De ahí lo siguiente: «Estaré satisfecho» (17:15). ¡Por supuesto que lo estaremos! Pero estas palabras nos proyectan hacia el futuro. El Señor Jesús era el Hombre satisfecho incluso en medio de circunstancias totalmente opuestas, como hemos visto. Por desgracia, nosotros no somos así, aunque no tenemos ningún motivo para no serlo, porque todas las cosas que pertenecen a la vida y a la piedad son nuestras. Sin embargo, seguimos sin poder utilizar nuestros recursos y nos volvemos insatisfechos y abatidos. No obstante, alcanzaremos la satisfacción absoluta cuando la obra de Dios con nosotros y en nosotros se haya completado.

El mundo no está satisfecho y nunca lo estará. Los malvados están descritos como «león que desea hacer presa» (v. 12). La bestia salvaje no sabe controlar sus pasiones. Devora y mata más de lo necesario para satisfacer sus deseos y, sin embargo, no está satisfecha y mata de nuevo al día siguiente. Así es el hombre inconverso. El apóstol que habla tanto de la práctica de la vida cristiana dijo: «Codiciáis, y no tenéis; matáis y ardéis en deseos, y no podéis obtener; lucháis y guerreáis. No tenéis, porque no pedís; pedís, y no recibís, porque pedís mal, para gastar en vuestros placeres» (Sant. 4:2-3). Así es como va el mundo; velemos para ser guardados de este espíritu codicioso e insatisfecho.

Datos dados:
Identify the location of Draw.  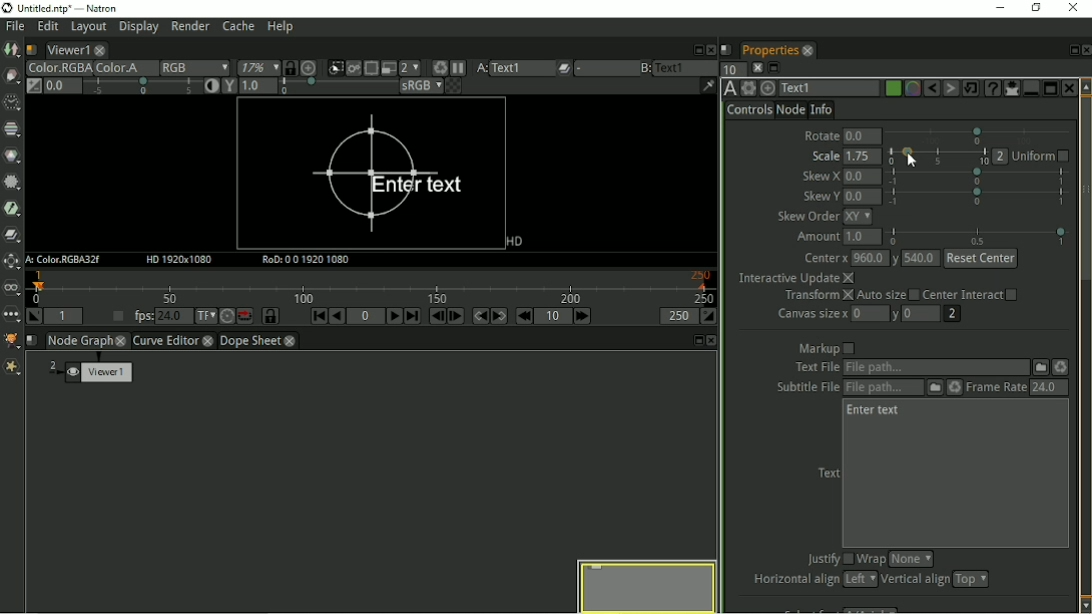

Lo que se pide:
**A)** En el texto sobre la satisfacción, ¿cómo se describe a los malvados?
**B)** Retoma el texto sobre la satisfacción y sigue escribiéndolo desde donde termina.
Las líneas no tienen nada que ver con el texto.

Respuestas en orden:
**A)** Como un «león que desea hacer presa».

**B)**
En este mundo de insatisfacción, hemos sido puestos en contacto con lo que puede satisfacernos, por medio de la fe y del Espíritu Santo que nos ha sido dado. Avanzamos hacia el momento y el lugar en que estaremos plenamente satisfechos.

Ese momento será cuando se alcance el mundo de la resurrección, o, como dice el salmista, «cuando despierte» (17:15). Es cierto, por supuesto, que la resurrección no se presentó a los santos del Antiguo Testamento como su meta y esperanza, como lo es para los santos de hoy. Cristo tenía que aparecer primero. Entonces se podía decir: «Nuestro Salvador Cristo Jesús, quien abolió la muerte y sacó a luz la vida y la incorruptibilidad por el Evangelio» (2 Tim. 1:10). Sin embargo, aunque la realidad de la resurrección no se les había presentado plena y claramente a su fe, habían tenido un atisbo de ella. Esperaban el día en que un país celestial, más hermoso que todas las escenas de la tierra, les pertenecería.

En contraste, los malvados están descritos como aquellos que «cuya porción la tienen en esta vida» (v. 14). Para ellos, solo existe la tierra, la codicia y esta pobre vida que termina en la tumba. ¡Qué contraste entre estos y el Hombre perfecto que dijo: «Jehová es la porción de mi herencia y de mi copa»! (16:5). También habrá un gran contraste entre el mundo y nosotros, si renunciamos, e incluso “odiamos”, la vida en este mundo, la «guardar para vida eterna» (Juan 12:25). ¡Que Dios nos conceda la gracia de fijar la mirada en el mundo de la resurrección!

Pero el salmista alcanza su apogeo con las 3 últimas palabras: «A tu semejanza». No solo anticipaba la resurrección, sino que anticipaba estar en ella con la imagen de Jehová impresa en él. Al decir esto, anticipaba notablemente lo que revela el Nuevo Testamento, porque se veía al menos parecido a Jehová cuando viera su rostro. Podemos ir más lejos, por supuesto, porque conocemos a Jehová como Padre, revelado en Jesús; por lo tanto, podemos decir: «Sabemos que cuando él se manifieste, seremos semejantes a él, porque le veremos tal como él es» (1 Juan 3:2).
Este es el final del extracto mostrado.